If you are still with me, the process for lengthening (or shortening) a shaft is not entirely too complicated providing the parts you need are readily available. If you are like me and your garage is piled to the rafters with 4x4 stuff, this should not pose a problem. If not, get out to the wreckers and buy up a few used shafts (get ones with the same tubing diameter as what you currently have). They can usually be purchased fairly cheaply, but always look to make sure the fixed end has been drilled for a center (this sometimes involves some major crud scrapping on a used shaft).
If the shaft doesn't have a center, leave it for somebody else and find one that does. The slip spline end pretty much always has a center drilled in the end of it. Also with a used shaft, check to make sure the tube isn't dented, bent, and doesn't have a spiral crease in it from somebody else's 4x4 adventure.
Hint: check out vehicles like Ford vans or Chevy station wagons for a good supply of lightly used tubing or sometimes a long wheelbase shaft can be swapped for a slightly longer shaft in a short wheel base vehicle. Also, one can swap Import to Domestic to connect stock parts.
With any project, it is nearly always easier to cut something shorter than it is to lengthen it. So sometimes, depending on the particular vehicle, a rear shaft can become a front with a new tube acquired for the rear, etc., (without getting too specific).
So now you're probably thinking "why don't I just pony up the dough to get it done by somebody else and leave it at that?" Because I am a cheap bastard, that's why.
So here is how to do it. You will need:
- dead blow hammer/soft faced
- Mig welder (over 90 amps)
- dial indicator and mag base (get a decent one)
- hacksaw or mini-grinder (with cutting disc)
- cutting torch or a propane torch (with mapp gas)
- file (half round single cut is best)
- bucket of water and a rag
- various hand tools
- some sort of jig
to put the staff between centers, for example a wood lathe, a length of tubing welded up into your own personal drive shaft jig.

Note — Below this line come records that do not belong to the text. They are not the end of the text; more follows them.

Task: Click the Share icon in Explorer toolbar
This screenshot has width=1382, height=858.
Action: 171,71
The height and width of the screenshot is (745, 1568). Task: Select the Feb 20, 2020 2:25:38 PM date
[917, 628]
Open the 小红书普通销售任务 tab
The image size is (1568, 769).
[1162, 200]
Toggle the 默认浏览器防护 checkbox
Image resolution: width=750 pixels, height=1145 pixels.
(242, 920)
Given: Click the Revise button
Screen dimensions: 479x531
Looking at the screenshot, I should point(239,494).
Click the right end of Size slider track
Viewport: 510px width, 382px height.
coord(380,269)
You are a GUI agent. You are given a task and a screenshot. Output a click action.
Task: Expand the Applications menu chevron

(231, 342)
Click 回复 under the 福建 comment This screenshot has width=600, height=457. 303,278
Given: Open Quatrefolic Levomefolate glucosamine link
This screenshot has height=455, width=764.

The length of the jig is determined by the maximum shaft you want to build. So the next task is to measure the current shaft and cycle the suspension through its total range of travel to determine how much longer or shorter the shaft has to be. I always measure the shaft from weld to weld and then check the total travel of the slip yoke on the slip spline to try to center the travel range on the spines to ensure the shaft doesn't bottom or overextend.
So no we know the length of the shaft we want to build. Now all we need to do is separate the parts we are going to keep off our old shaft and add the parts from the new shaft to get what we want. The easiest and best way to cut the new tube to length is with a properly checked and squared up chop saw, but if it is simply too darned late at night to fire up that baby, a hose clamp and a hacksaw will do (use a 32 tooth blade and use the hose clamp tightened around the tube to ensure a square cut). De-burr with the half round file in and out.
Now we are faced with having to remove welds from one or both ends of the shaft parts. When you cut the old tube off rememaer that the slip spline and fixed yoke only extend into the tube 3/4 - 1" (19 - 25mm for you import folks). Cut it off about 1.25" from the center of the weld to give you some tube to play with. The absolute best way to remove the welds from drive shaft parts is with a metal lathe but if you are lathe impaired, a file or mini-grinder will do, just be extremely careful to cut only through the tube and not into the slip spline or fixed yoke. Also make sure that all old paint, grease, and crud are removed from the parts to ensure a sound weld with good penetration.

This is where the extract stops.